● **TEXT BLOCK**

In Sacramento, Gov. Pete Wilson said in a statement that Clinton “ignores the law and defies the facts” in certifying Mexico. “Events in Mexico and the testimony of the Clinton administration . . . demonstrate that the president’s certification decision could not have possibly complied with the law.”

In testimony before a congressional panel earlier this week, Robert Gelbard, assistant secretary of State for international narcotics and law enforcement affairs, said: “There clearly is a major corruption problem at all levels.”

Thomas Constantine, administrator of the Drug Enforcement Administration, said the arrest of drug chief Jose de Jesus Gutierrez Rebollo in Mexico had so deeply compromised U.S.-Mexican anti-narcotics efforts that “everything is absolutely frozen.” He argued that unless Mexico ends the practice of allowing organized-crime bosses to work freely, no real improvement can be expected.

● **DATA SECTION**
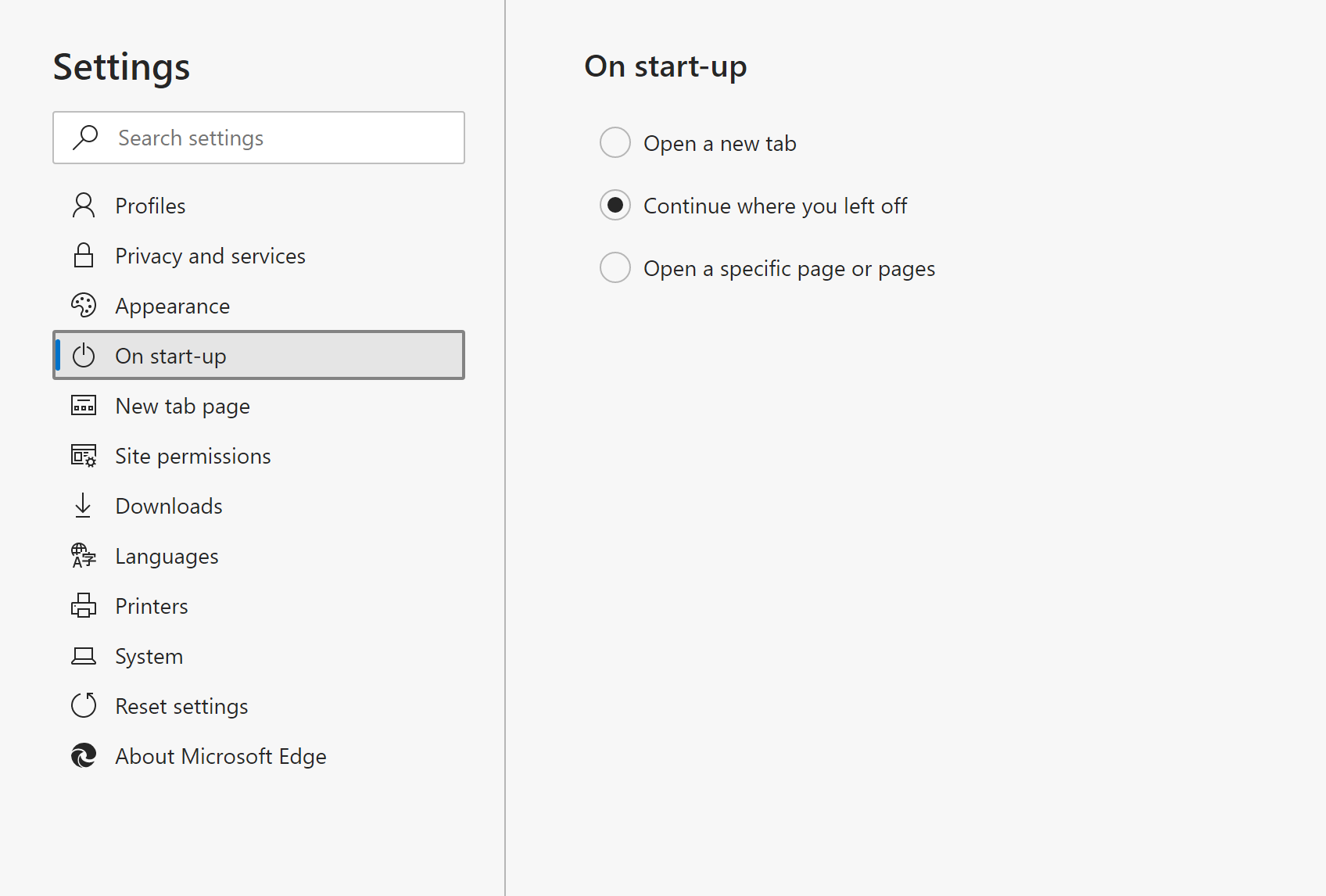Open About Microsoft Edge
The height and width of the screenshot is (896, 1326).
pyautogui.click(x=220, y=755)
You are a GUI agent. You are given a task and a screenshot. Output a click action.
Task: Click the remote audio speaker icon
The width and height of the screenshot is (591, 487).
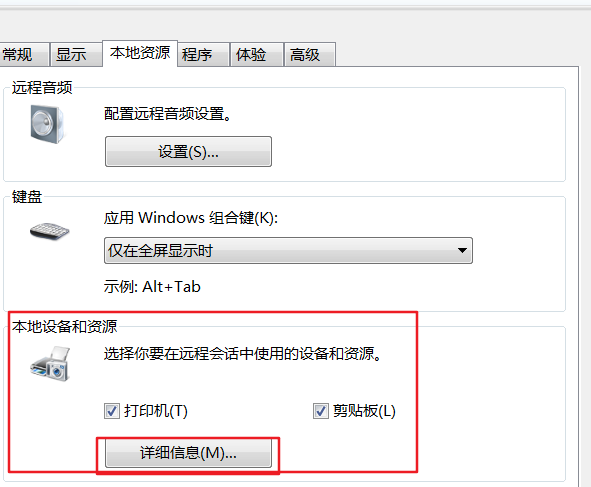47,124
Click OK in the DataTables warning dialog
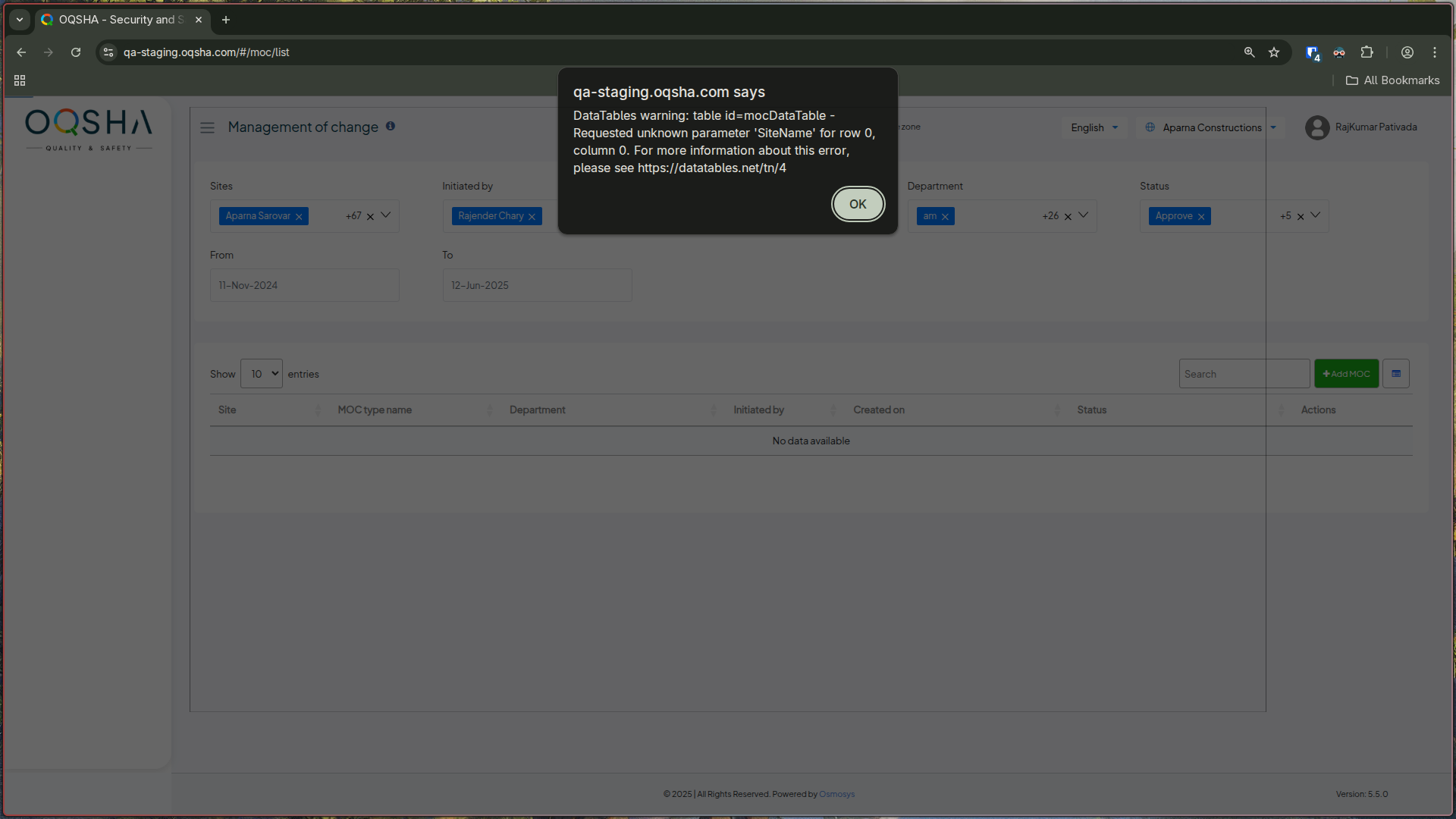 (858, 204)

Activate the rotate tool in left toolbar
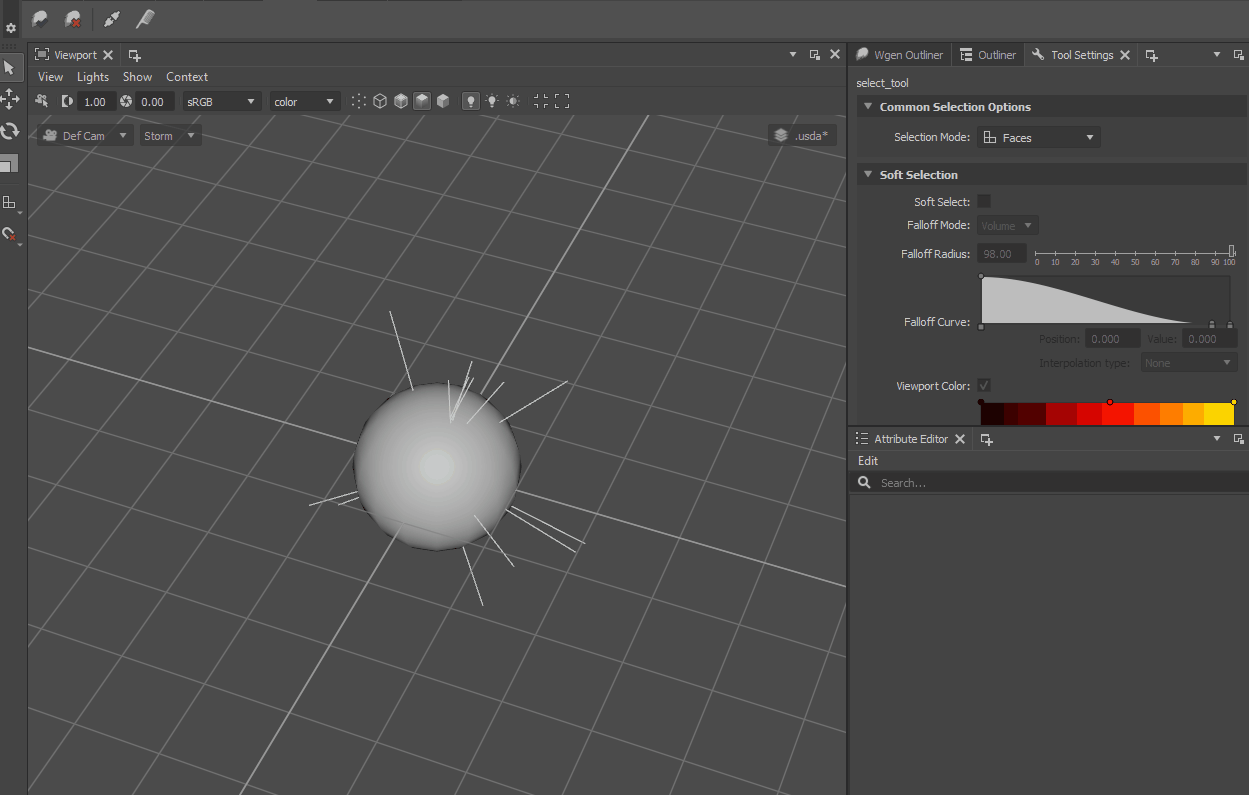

...

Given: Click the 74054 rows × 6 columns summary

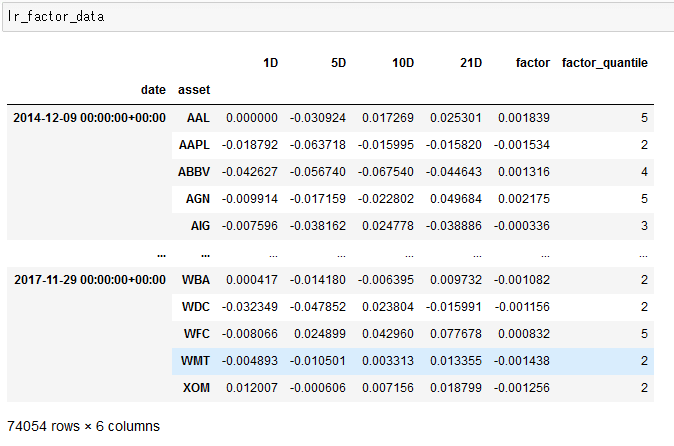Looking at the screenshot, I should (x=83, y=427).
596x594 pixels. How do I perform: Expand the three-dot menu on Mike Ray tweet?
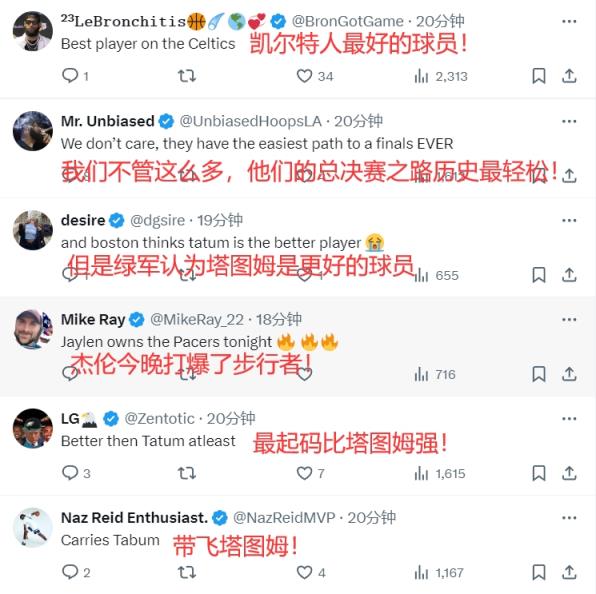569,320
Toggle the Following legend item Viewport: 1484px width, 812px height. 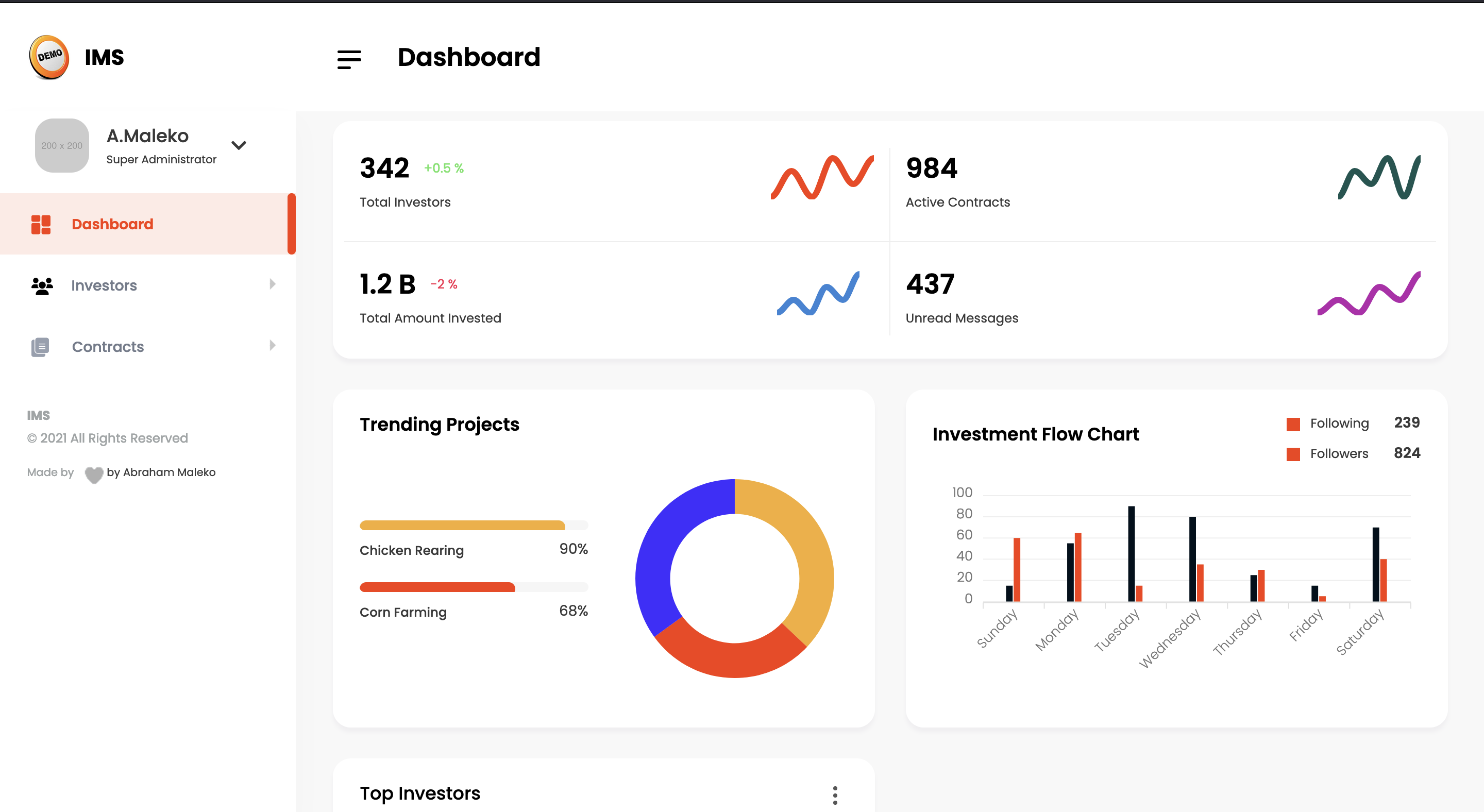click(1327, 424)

--

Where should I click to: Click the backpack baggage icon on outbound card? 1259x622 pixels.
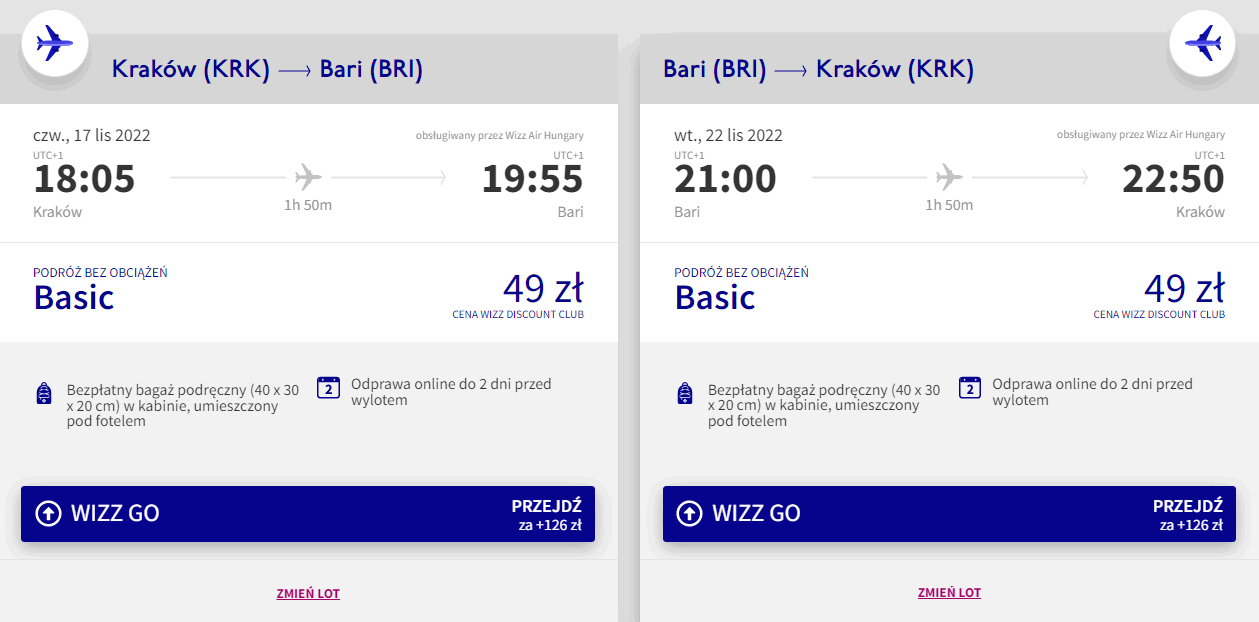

● **PARTS OF THE EXERCISE**
**A)** In the news excerpt about Mexico's drug certification, what job did Robert Gelbard hold?
**B)** Reproduce everything in the news excerpt about Mexico's drug certification from "In testimony before" down to "can be expected.".
**C)** Put this sentence from the news excerpt about Mexico's drug certification into Spanish: "He argued that unless Mexico ends the practice of allowing organized-crime bosses to work freely, no real improvement can be expected."

● **EXERCISE ANSWERS**
**A)** Assistant secretary of State for international narcotics and law enforcement affairs.

**B)**
In testimony before a congressional panel earlier this week, Robert Gelbard, assistant secretary of State for international narcotics and law enforcement affairs, said: “There clearly is a major corruption problem at all levels.”

Thomas Constantine, administrator of the Drug Enforcement Administration, said the arrest of drug chief Jose de Jesus Gutierrez Rebollo in Mexico had so deeply compromised U.S.-Mexican anti-narcotics efforts that “everything is absolutely frozen.” He argued that unless Mexico ends the practice of allowing organized-crime bosses to work freely, no real improvement can be expected.

**C)** Argumentó que, a menos que México ponga fin a la práctica de permitir que los jefes del crimen organizado operen libremente, no se puede esperar ninguna mejora real.